Kepala Kantor Wilayah Kemenkum Aceh, Meurah Budiman di Banda Aceh, Selasa, menegaskan pentingnya komitmen bersama dalam mengamankan aset kreatif masyarakat.
Perlindungan KI merupakan langkah mutlak untuk memajukan perekonomian daerah. Langkah ini dilakukan sebagai upaya konkret dalam memacu ekosistem KI sekaligus mengoptimalkan potensi ekonomi kreatif berbasis akademis di Aceh, katanya.
“Kita harus terus menjaga dan memelihara segala potensi kreativitas serta inovasi yang ada di Aceh agar terangkum dalam pelindungan KI,” ujar Meurah Budiman.
Sejalan dengan penyerahan register tersebut, Kepala Divisi Pelayanan Hukum Kemenkum Aceh Purwandani H. Pinilihan membeberkan bahwa penyerahan Surat Register Sentra KI ini merupakan kelanjutan dari penguatan sinergi lintas sektor.
Sebelumnya, Kemenkum Aceh telah memfasilitasi penandatanganan Perjanjian Kerja Sama (PKS) dengan LLDIKTI Wilayah XIII Aceh guna mendorong terbentuknya pusat-pusat layanan KI di lingkungan kampus.
Gebrakan Kemenkum Aceh dalam membangun ekosistem ini juga diwujudkan melalui kegiatan Pendampingan Pengajuan Permohonan Kekayaan Intelektual yang digelar dari tanggal 10-12 Agustus 2026.

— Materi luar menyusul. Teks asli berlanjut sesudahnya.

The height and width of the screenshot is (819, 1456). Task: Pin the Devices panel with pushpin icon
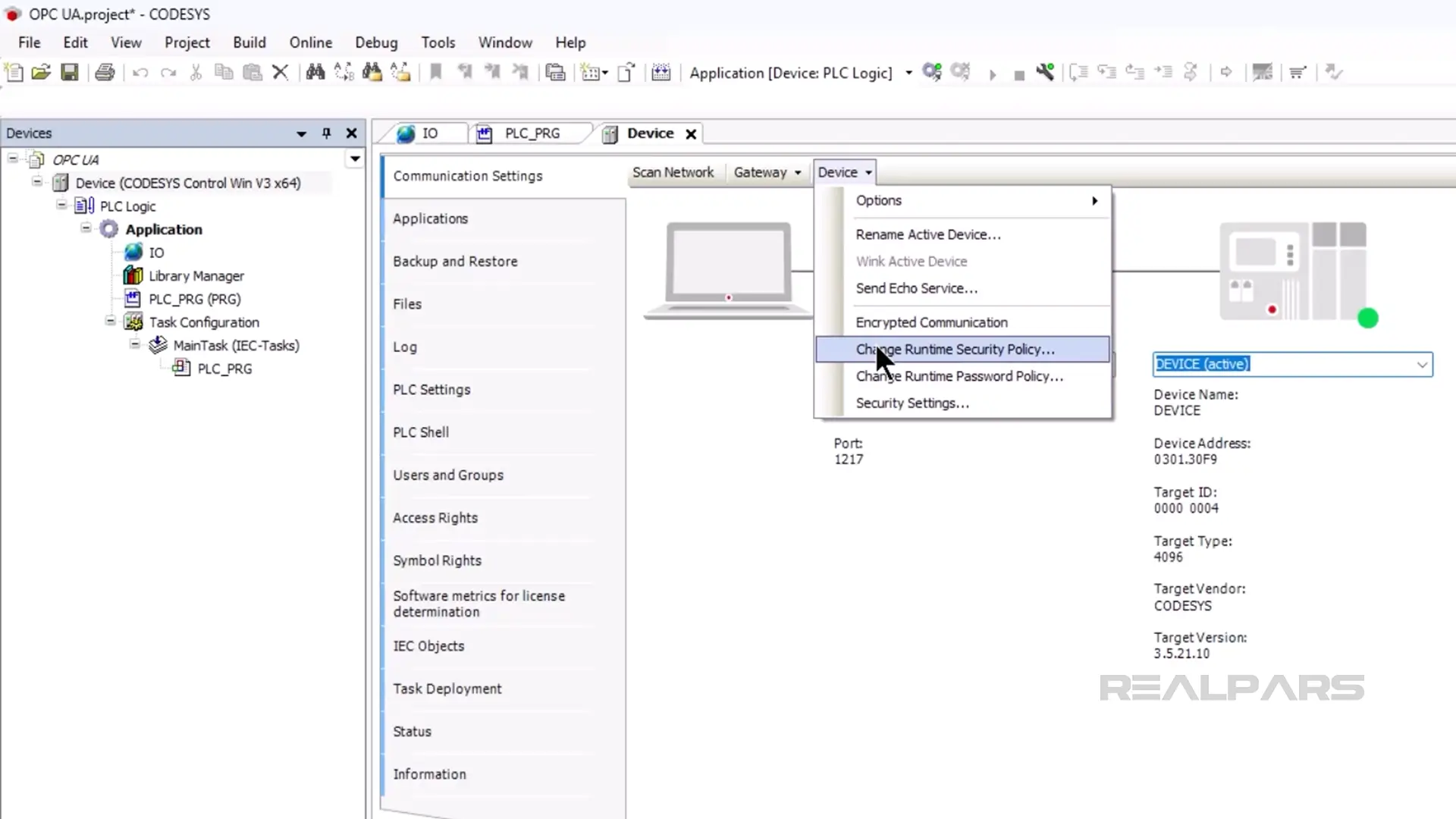326,133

Sebanyak 135 yang terdiri dari perwakilan Pengelola Sentra KI Perguruan Tinggi Negeri (PTN) dan Swasta, Pemerintah Daerah (Pemda) Aceh, Bapperida Kabupaten/Kota, pelaku seni, Kepala Sekolah SMA/SMK, hingga pelaku UMKM, akan mendapatkan materi tentang pelindungan kekayaan intelektual.

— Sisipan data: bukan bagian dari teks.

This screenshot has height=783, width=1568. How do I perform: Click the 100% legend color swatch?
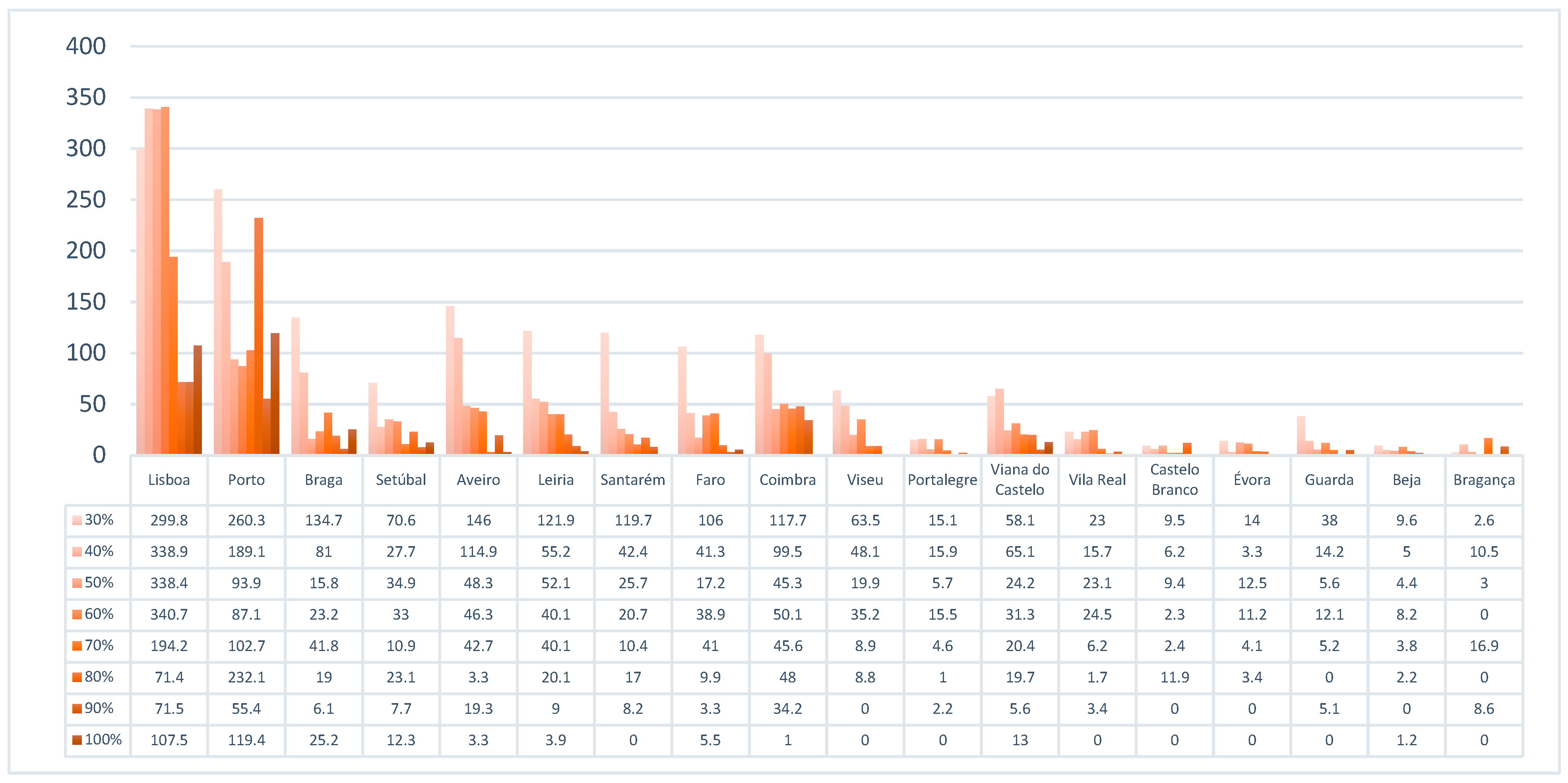[77, 740]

Dalam laporannya, Purwandani melihat adanya sinyal positif kesadaran KI yang kian meningkat di Aceh. Selain pembentukan Sentra KI di 25 kampus, capaian nyata lainnya adalah disahkannya Peraturan Bupati (Perbup) Bener Meriah mengenai pelindungan KI.
Kendati demikian, pihaknya mengingatkan bahwa optimalisasi Sentra KI di perguruan tinggi dan daerah masih memerlukan sinkronisasi langkah. Pendampingan berkelanjutan sangat dibutuhkan agar potensi karya ilmiah, paten, dan inovasi kampus di Serambi Mekkah dapat terdaftar secara resmi.

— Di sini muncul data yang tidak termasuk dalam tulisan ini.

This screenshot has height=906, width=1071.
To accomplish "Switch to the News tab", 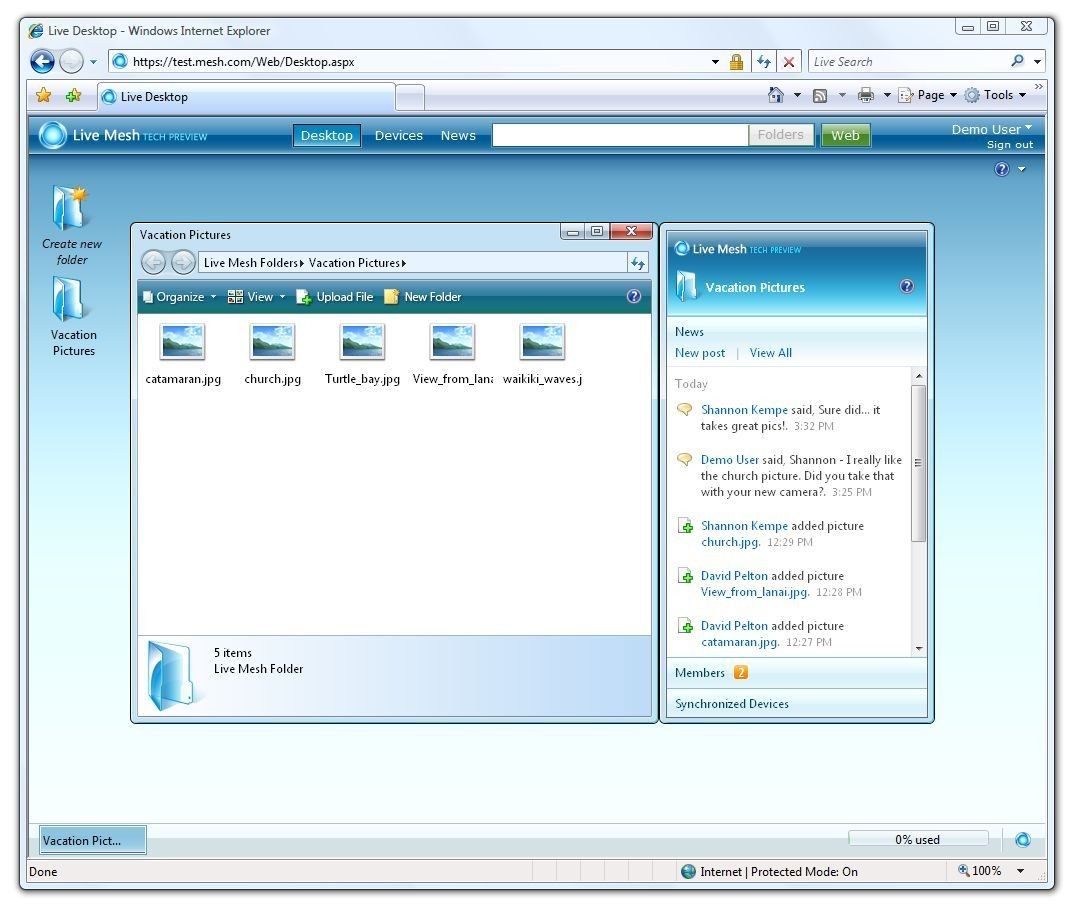I will [x=458, y=135].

“Kami optimistis dengan resminya register Sentra KI di 25 perguruan tinggi ini serta kolaborasi erat seluruh pemangku kepentingan, Aceh akan menjadi salah satu provinsi dengan ekosistem KI yang kuat. Hal ini pada akhirnya akan mendorong pertumbuhan ekonomi, baik di tingkat daerah maupun nasional,” tutupnya.
Pembukaan kegiatan Pendampingan Pengajuan Permohonan KI ini dihadiri oleh Direktur Jenderal KI, Hermansyah Siregar, Direktur Hak Cipta dan Desain Industri, Agung Damarsasongko, Asisten I Pemerintah Aceh, Syakir, dan sejumlah tamu penting lainnya.